**Source passage:**
====
Skip to content

Comparing Investigations

Cyvest provides tools to compare two investigations and identify differences in checks, observables, and threat intelligence. This is useful for regression testing, validating detection rules, and tracking changes between investigation runs.


Basic Comparison

Compare two investigations using compare_investigations():

from decimal import Decimal
from cyvest import Cyvest, compare_investigations

# Create expected (baseline) investigation
expected = Cyvest(investigation_name="expected")
expected.check_create("domain-check", "Verify domain", score=Decimal("1.0"))

# Create actual investigation
actual = Cyvest(investigation_name="actual")
actual.check_create("domain-check", "Verify domain", score=Decimal("2.0"))
actual.check_create("new-check", "New detection", score=Decimal("1.5"))

# Compare
diffs = compare_investigations(actual, expected)

The function returns a list of DiffItem objects representing:

Status Symbol Description
ADDED + Check exists in actual but not in expected
REMOVED - Check exists in expected but not in actual
MISMATCH Check exists in both but score/level differs

Tolerance Rules

Use ExpectedResult rules to define acceptable score variations. When the actual score satisfies a tolerance rule, the difference is not flagged.
====
**Given information:**
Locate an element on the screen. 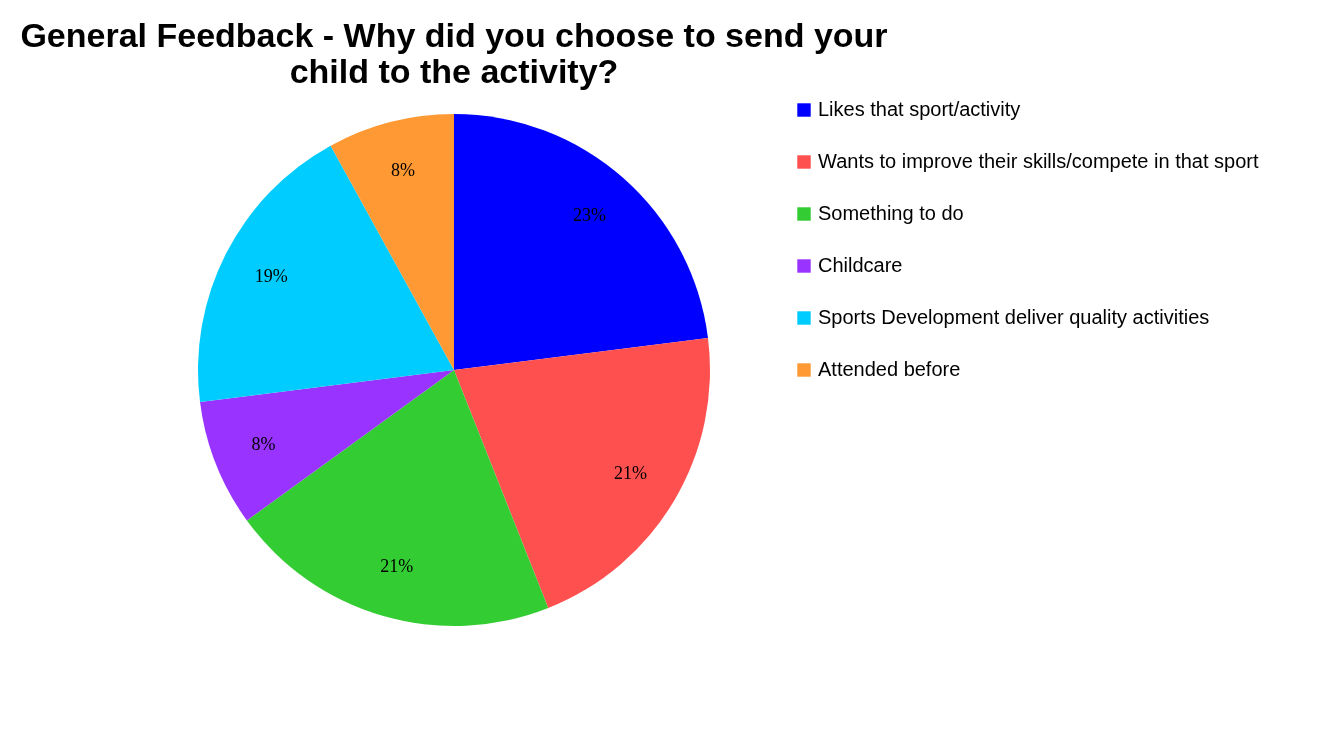 This screenshot has width=1317, height=752. data-label: 19% is located at coordinates (271, 276).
====
**Required tasks:**
a) According to the Cyvest page on comparing investigations, what does compare_investigations() return?
b) List every status that the Cyvest page on comparing investigations gives for a difference.
c) Continue the Cyvest documentation on comparing investigations from the point where it ends.

**Expected results:**
a) A list of DiffItem objects.

b) ADDED, REMOVED, MISMATCH

c)
from cyvest import ExpectedResult, Level

rules = [
    # Accept any score >= 1.0 for this check
    ExpectedResult(check_name="domain-check", score=">= 1.0"),

    # Accept any score < 3.0 for roger-ai
    ExpectedResult(key="chk:roger-ai", level=Level.SUSPICIOUS, score="< 3.0"),

    # Exact match required
    ExpectedResult(check_name="critical-check", score="== 5.0"),
]

diffs = compare_investigations(actual, expected, result_expected=rules)

Supported Operators

Operator Description
>= Greater than or equal
<= Less than or equal
> Greater than
< Less than
== Equal
!= Not equal

ExpectedResult Fields

Field Required Description
check_name One of check_name or key Check name (key will be derived)
key One of check_name or key Full check key (e.g., chk:my-check)
level No Expected level (informational)
score No Tolerance rule string

Displaying Differences

Use display_diff() to render differences as a rich table:

from cyvest.io_rich import display_diff
from logurich import logger

display_diff(diffs, lambda r: logger.rich("INFO", r), title="Investigation Diff")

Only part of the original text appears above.